On Tuesday, President Donald Trump informed CNBC’s ‘Squawk Box’ that the proposed tariffs on drugs/pharmaceuticals imported into the United States could reach as high as 250%, which is the highest rate he has ever mentioned. He indicated that he wanted to start out with a small tariff on pharmaceuticals, but within a period of one year or perhaps a year and a half, he would want to ramp up the level to 150% and then to 250%.
That being said, the president has a history of making threats about tariffs but then backing away from them, so whether we will see consequences of pharmaceutical tariffs being imposed at the 250% level remains uncertain. Earlier in July, Trump had even put forward the terms of a 200% tariff on pharmaceuticals.
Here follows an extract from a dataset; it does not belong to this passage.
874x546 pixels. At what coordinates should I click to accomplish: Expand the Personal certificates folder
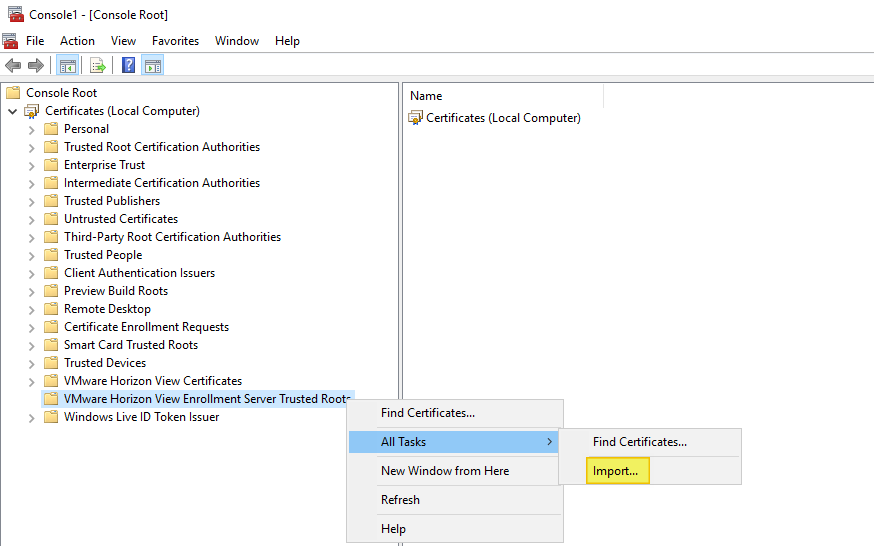(31, 129)
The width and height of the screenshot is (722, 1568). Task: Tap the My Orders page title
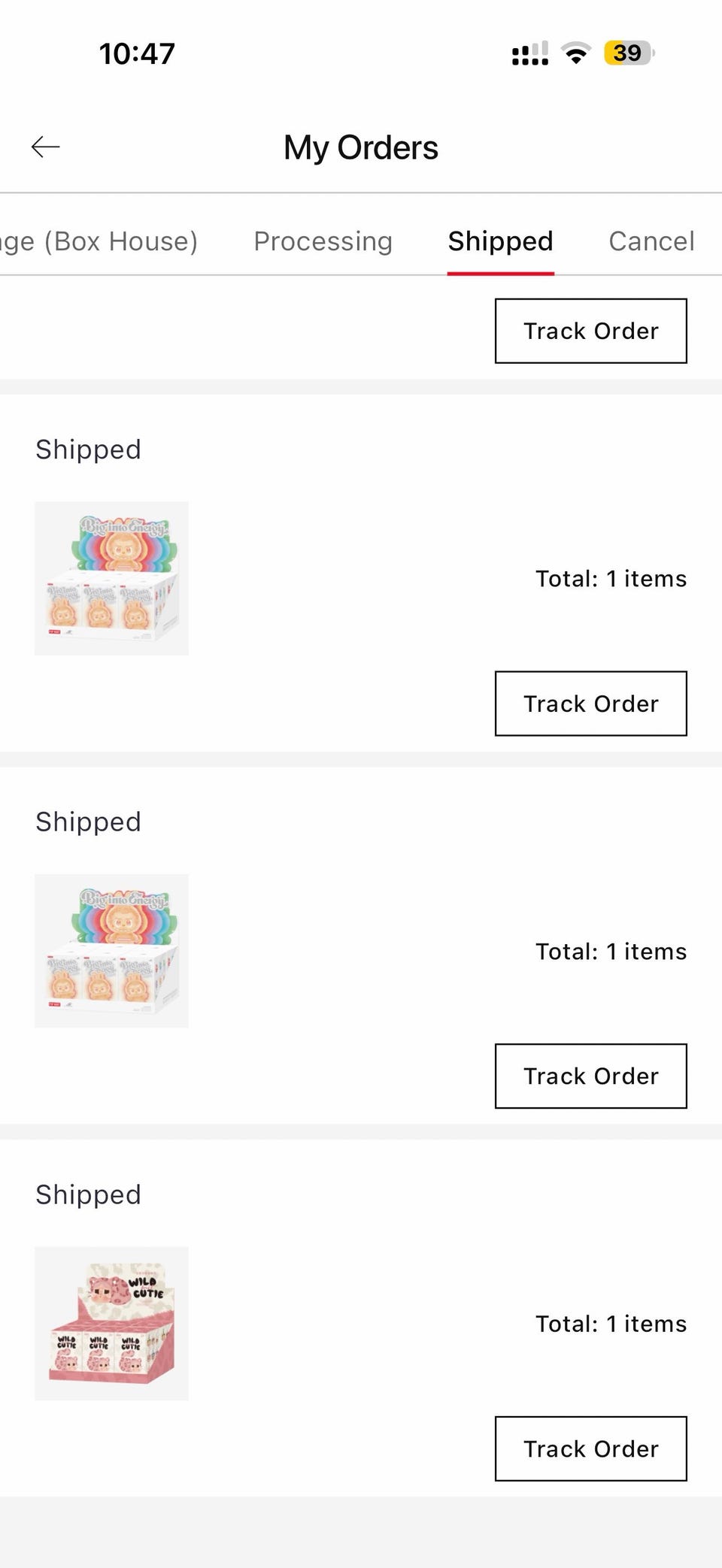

In April, the Trump administration launched a Section 232 investigation regarding pharmaceutical goods. It is this legal authority that allows the Secretary of Commerce to conduct an investigation into the impact of tariffs on drug imports on national security. The tariffs on drug imports are the president’s means to push drug manufacturers to set up production facilities in the United States, especially at a time when domestic drug manufacturing has declined drastically over the past few decades.
In the recent past, companies of the size of Eli Lilly and Johnson & Johnson have declared new investments into the U.S., ostensibly as a gesture of goodwill towards the President. “We want pharmaceuticals made in our country,” Trump explained to CNBC. An imposition of such tariffs on drug imports would severely undermine an already struggling pharmaceutical industry-who says the imposition of such tariffs will raise costs, hamper investments in the U.S., disrupt the supply chain of medicines, and ultimately endanger the welfare of the patients.
Already, pharmaceutical companies are dealing with the ramifications of the drug pricing policies instigated by Trump, which, they allege, threaten to undermine profits and capacity to invest in R&D. This was especially in light of Trump’s executive order in May reinstating a very controversial act, the so-called most favored nation policy. And most certainly to name a new Federal Reserve Governor and Jobs Data Chief amid economic tensions.